Ready for this to get WAY more personal? Think about that truth in light of your dating life.
Which begs the question, how do you know when it’s time to give up on a relationship and move on?
Counseling psychologist Will Meek has a simple rule for knowing when to give up. He says it’s time to call it quits “when something is not improving with substantial effort.”[ii]
Relationships are just like any other living thing. When they’re healthy, there’s growth.
Think about the beginning of a romantic connection. The two of you are all about talking for hours, deeply invested in getting to know each other. You want to spend all your time together, go on adventures together, and explore the world together.
Relationships that are meant to last will continue to thrive, even beyond the infatuation stage.
But if you get to the point where growth stops, that’s a bad sign. Then it’s time to ask yourself some serious questions.
Have you made a sincere effort to rekindle the passion? Have you asked him what he needs from you? Are you doing your best to be the person he fell for in the first place?

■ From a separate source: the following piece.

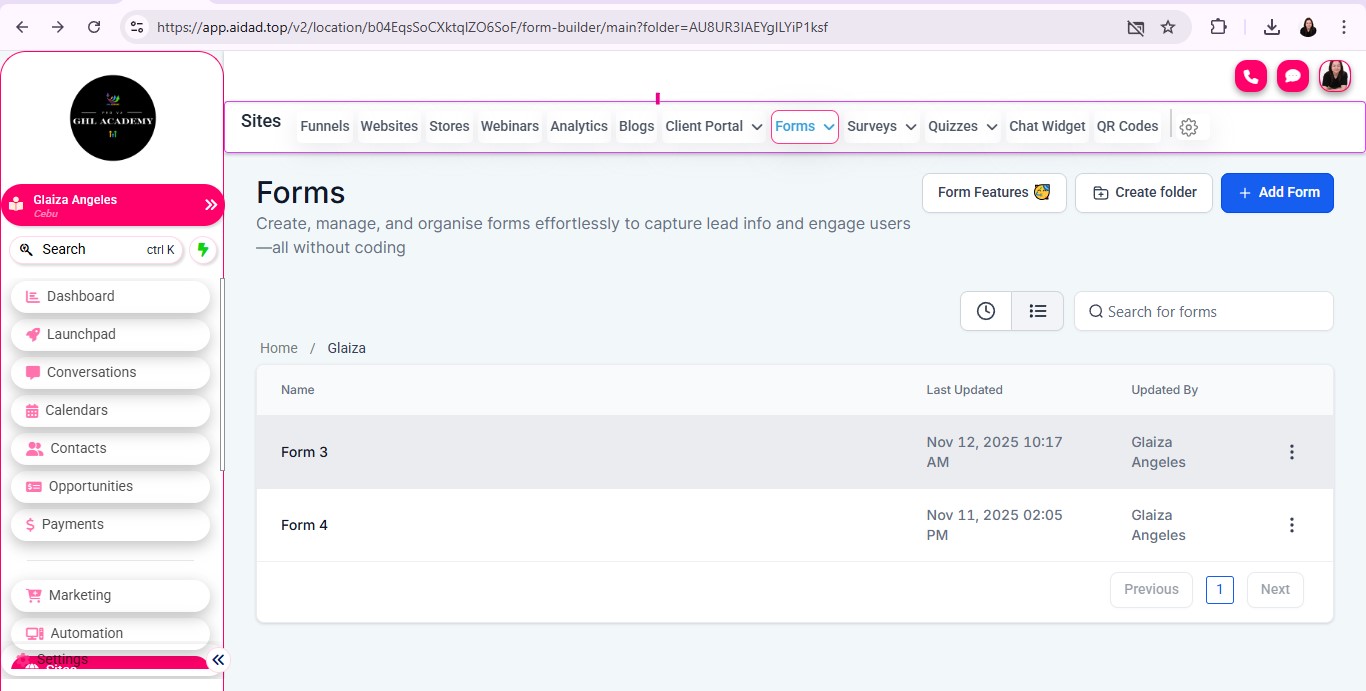Viewport: 1366px width, 691px height.
Task: Click the Home breadcrumb link
Action: [x=279, y=348]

Have you told him what you want out of the relationship, yourself?
If you answered “yes” to those questions, but there’s no momentum building toward improvement, then it’s likely time to move on.
I know that’s not an easy thing to hear. We all hate the idea of giving up, and it always hurts when a relationship comes to an end.
But the ultimate goal is to find someone who really gets you. If you can’t have that with your current partner, it may be time to end things and find a better match.
Don’t get stuck in a situation where you can’t win.
If your current relationship has hit a wall and none of your efforts to get it back on track seem to be working, be brave enough to consider moving on.
You deserve happily ever after. Sometimes the trick to winning is to quit.
[i] Miller, G. E., and C. Wrosch. “You’ve Gotta Know When to Fold ‘Em: Goal Disengagement and Systemic Inflammation in Adolescence.” Psychological Science 18.9 (2007): 773-77. Web.
[ii] Meek, Will, Ph.D. “The Virtue of Quitting.” Psychology Today. Sussex Directories, Inc., 13 Apr. 2014. Web. 14 July 2016.